By definition we have $$\cos(x):= \frac{1}{2}\left(e^{ix}+e^{-ix} \right) $$
Using this definition and applying the binomial expansion to the right hand side I would get $$\cos^n(x)= \left(\frac{1}{2}\right)^n\sum_{k=0}^n\left(\begin{matrix} n \\ k\end{matrix}\right) e^{ixk} e^{(-ix)(n-k)} = \left(\frac{1}{2} \right)^n \sum_{k=0}^n\left(\begin{matrix} n \\ k\end{matrix}\right) e^{(2k-n)ix}$$ which looks promising, but I can't continue from there, apparently to this Wikipedia entry here there is a much more elegant form. I do of course with the above already obtain the $\cos(2k-n)$ part but there is still the $i\sin(2k-n)$ part present. Namely: $$\cos^n(x) = \frac{1}{2^n}\sum_{k=0}^n \left(\begin{matrix} n \\ k\end{matrix}\right)\left(\cos((2k-n)x)+i \sin((2k-n)x)\right) $$
It feels like an invalid argument to say that $\cos^n(x)$ is real and therefore the $i \sin(2k-n)$ part will vanish.

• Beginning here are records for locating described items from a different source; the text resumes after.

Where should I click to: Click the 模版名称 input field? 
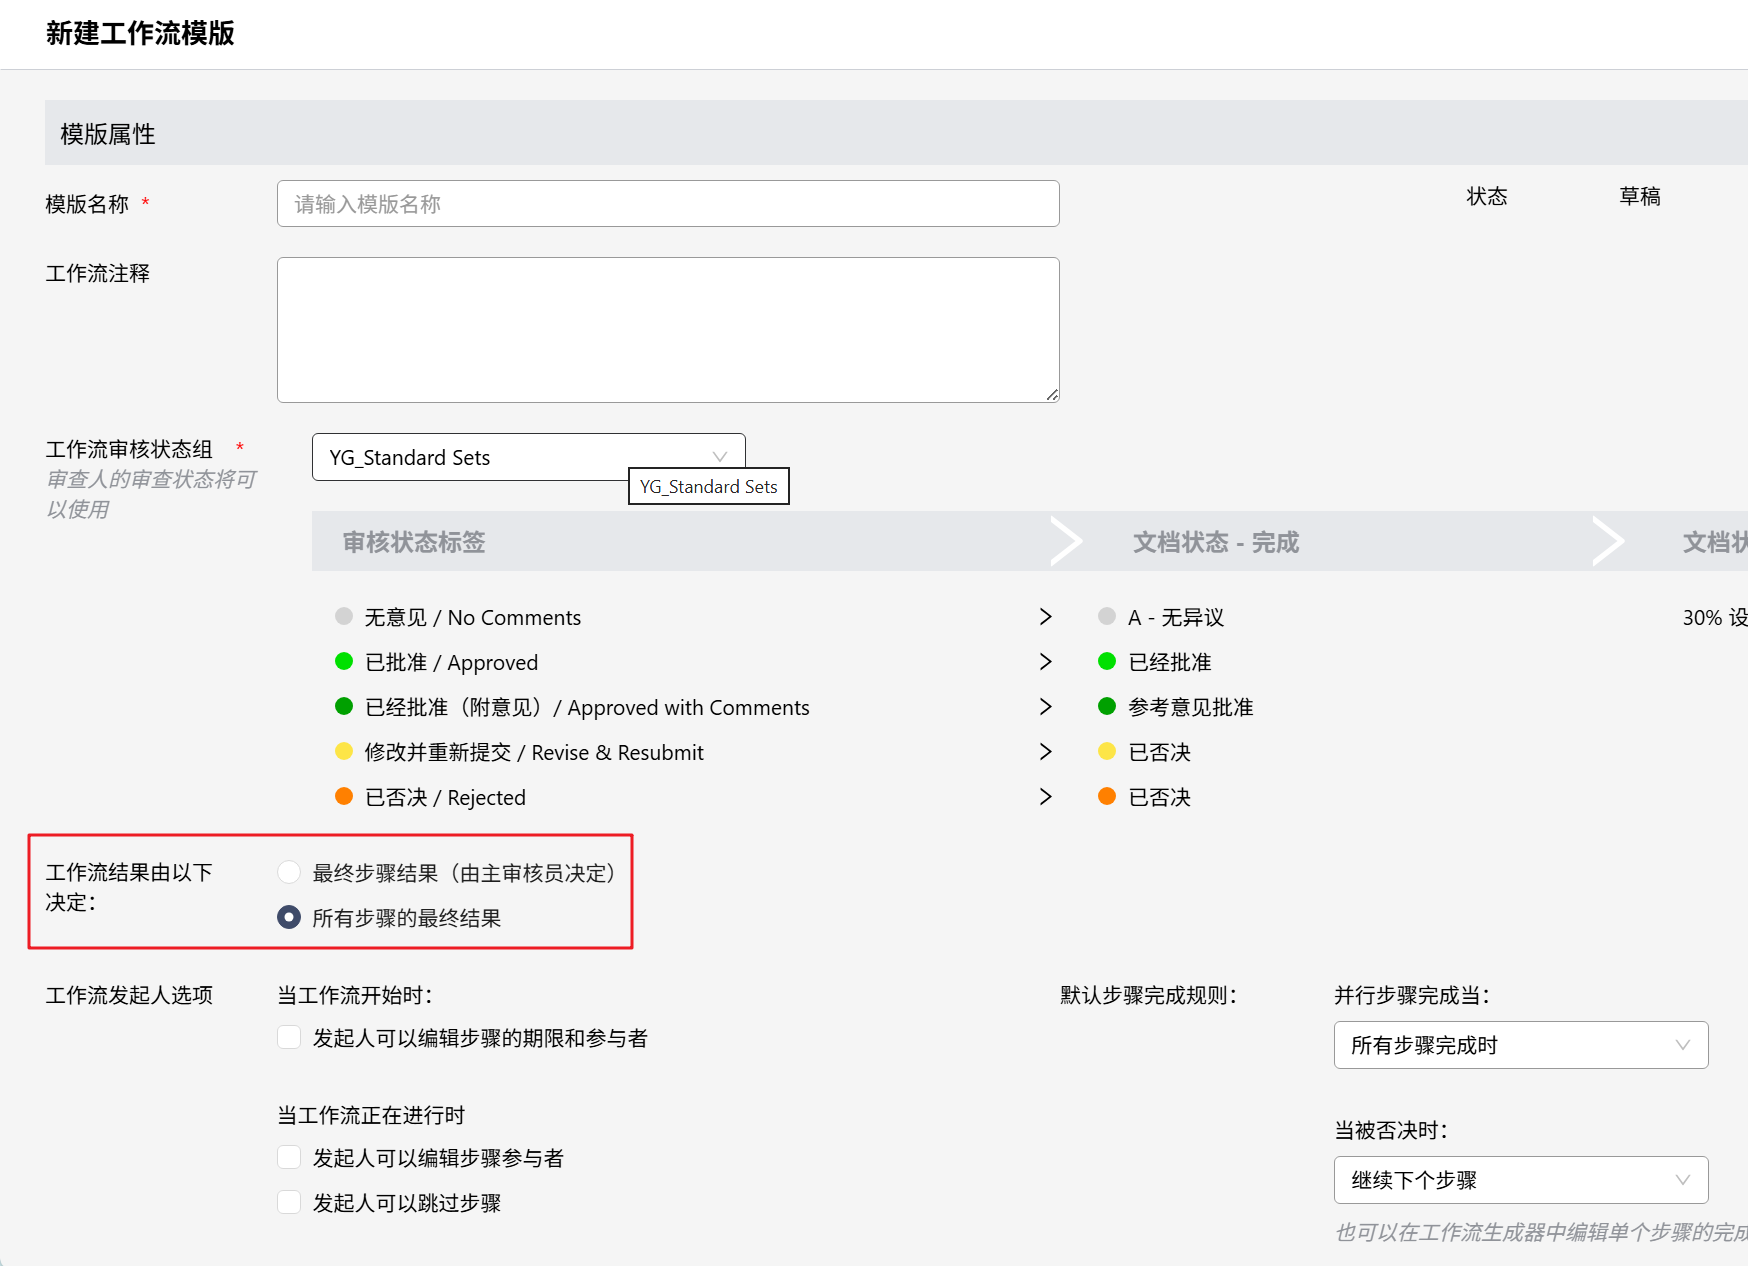668,204
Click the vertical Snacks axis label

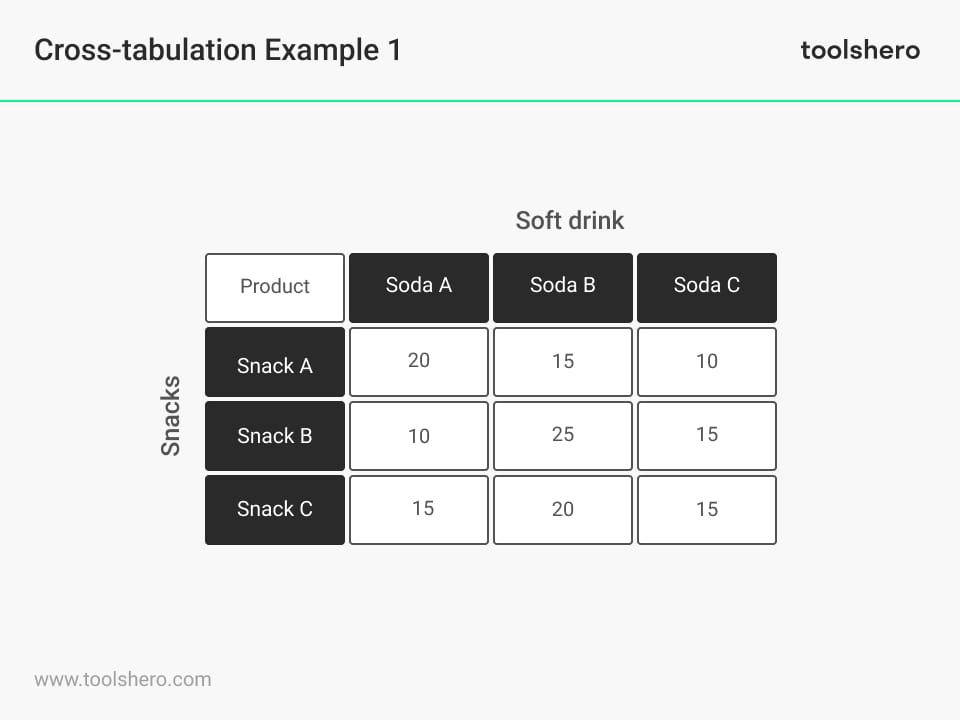tap(171, 416)
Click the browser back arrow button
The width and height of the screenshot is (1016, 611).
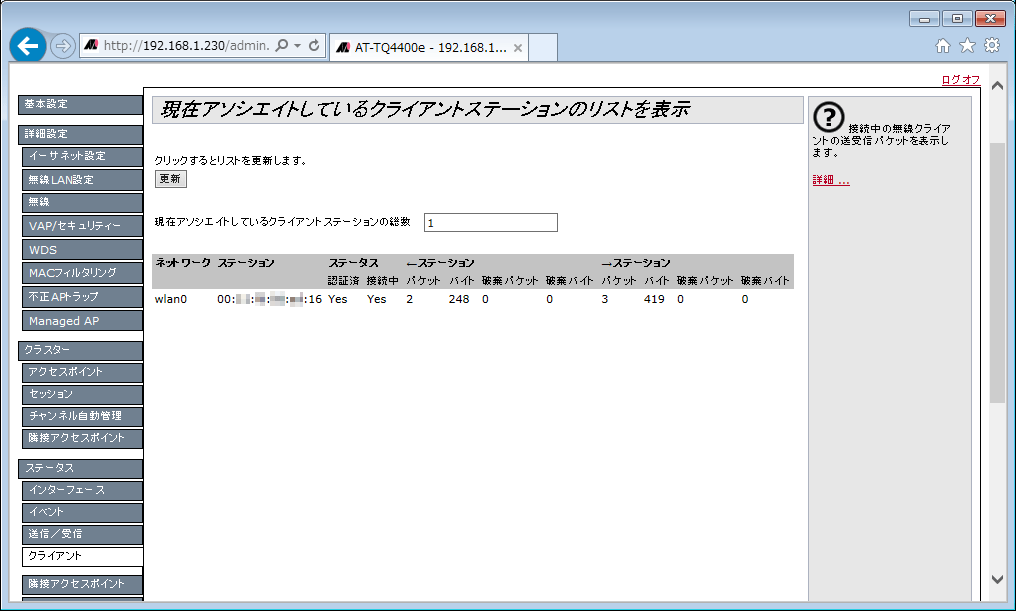point(27,46)
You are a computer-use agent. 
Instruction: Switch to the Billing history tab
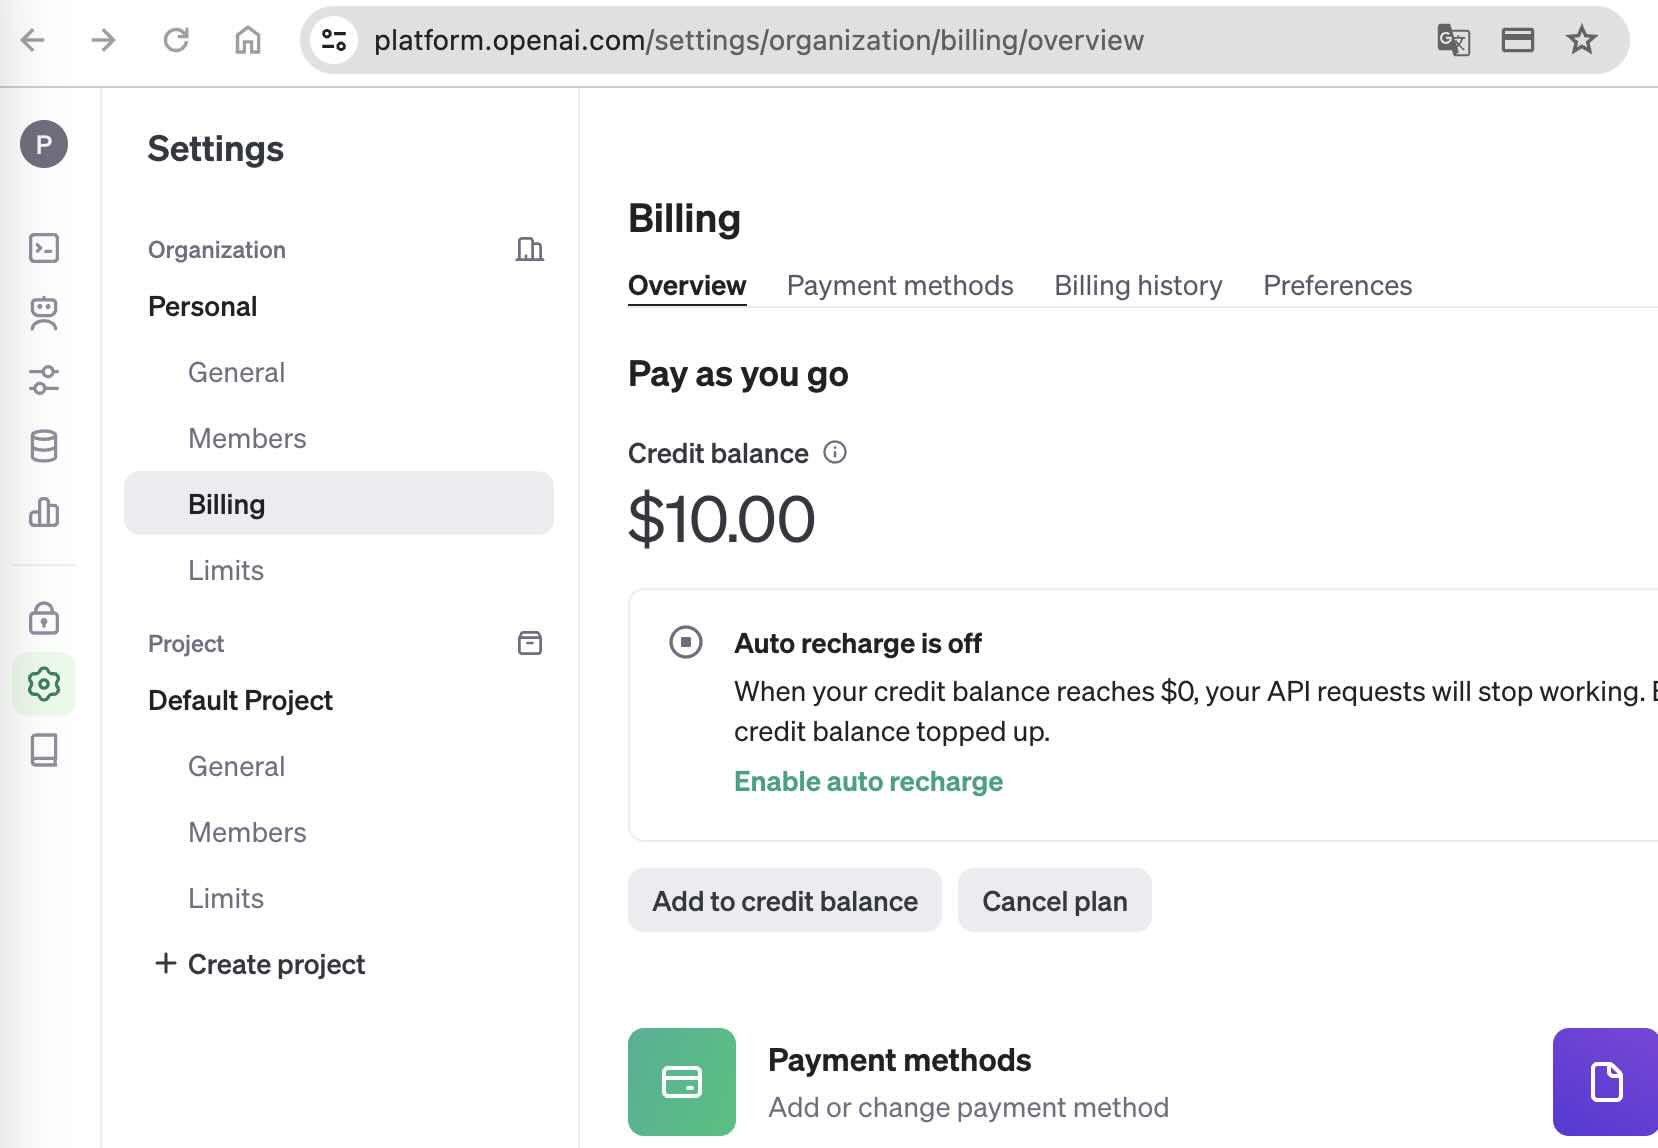(x=1138, y=286)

For the power of trigonometric function we have the following identities: \begin{eqnarray} \cos^{2n}x &=& \frac{1}{2^{2n}}\binom{2n}{n}+\frac{1}{2^{2n-1}}\sum_{k=0}^{n-1}\binom{2n}{k}\cos[2(n-k)x] \tag 1\\ \cos^{2n+1}x &=& \frac{1}{4^n}\sum_{k=0}^{n}\binom{2n+1}{k}\cos[(2n+1-2k)x]\tag 2\\ \sin^{2n}x &=& \frac{1}{2^{2n}}\binom{2n}{n}+\frac{(-1)^n}{2^{2n-1}}\sum_{k=0}^{n}(-1)^k\binom{2n}{k}\cos[2(n-k)x] \tag 3 \\ \sin^{2n+1}x &=& \frac{(-1)^n}{4^n}\sum_{k=0}^{n-1}\binom{2n+1}{k}\sin[(2n+1-2k)x] \tag 4\\ \end{eqnarray} We prove the identity (1). We have $$ \cos x=\frac{(\cos x+i\sin x)+(\cos x-i\sin x)}{2}. $$ Put $\cos x+i\sin x=z$ so that $\cos x-i\sin x=z^{-1}$. Then we have $$ \cos^{2n}x=\left (\frac{z+z^{-1}}{2}\right)^{2n}=\frac{1}{2^{2n}}\sum_{k=0}^{2n}\binom{2n}{k}z^{-k}z^{2n-k}. $$ Further $$ 2^{2n}\cos^{2n}x=\sum_{k=0}^{n-1}\binom{2n}{k}z^{2(n-k)}+\binom{2n}{n}+\sum_{k=n+1}^{2n}\binom{2n}{k}z^{2(n-k)}. $$ In the second sum put $n-k=-(n-k')$. Then this sum is rewritten as $$ \sum_{k'=n-1}^{0}\binom{2n}{2n-k'}z^{-2(n-k')}=\sum_{k=0}^{n-1}\binom{2n}{k}z^{-2(n-k)} $$ and so $$ 2^{2n}\cos^{2n}x=\sum_{k=0}^{n-1}\binom{2n}{k}\left[z^{2(n-k)}+z^{-2(n-k)}\right]+\binom{2n}{n}. $$ However, $z^{2(n-k)}+z^{-2(n-k)}=2\cos[2(n-k)x]$, and therefore $$ \cos^{2n}x =\frac{1}{2^{2n}}\binom{2n}{n}+\frac{1}{2^{2n-1}}\sum_{k=0}^{n-1}\binom{2n}{k}\cos[2(n-k)x]. $$
Replacing in (1) $x$ by $\frac{\pi}{2}-x$, we get formula (2). Formulas (3) and (4) are deduced as (1) and (2).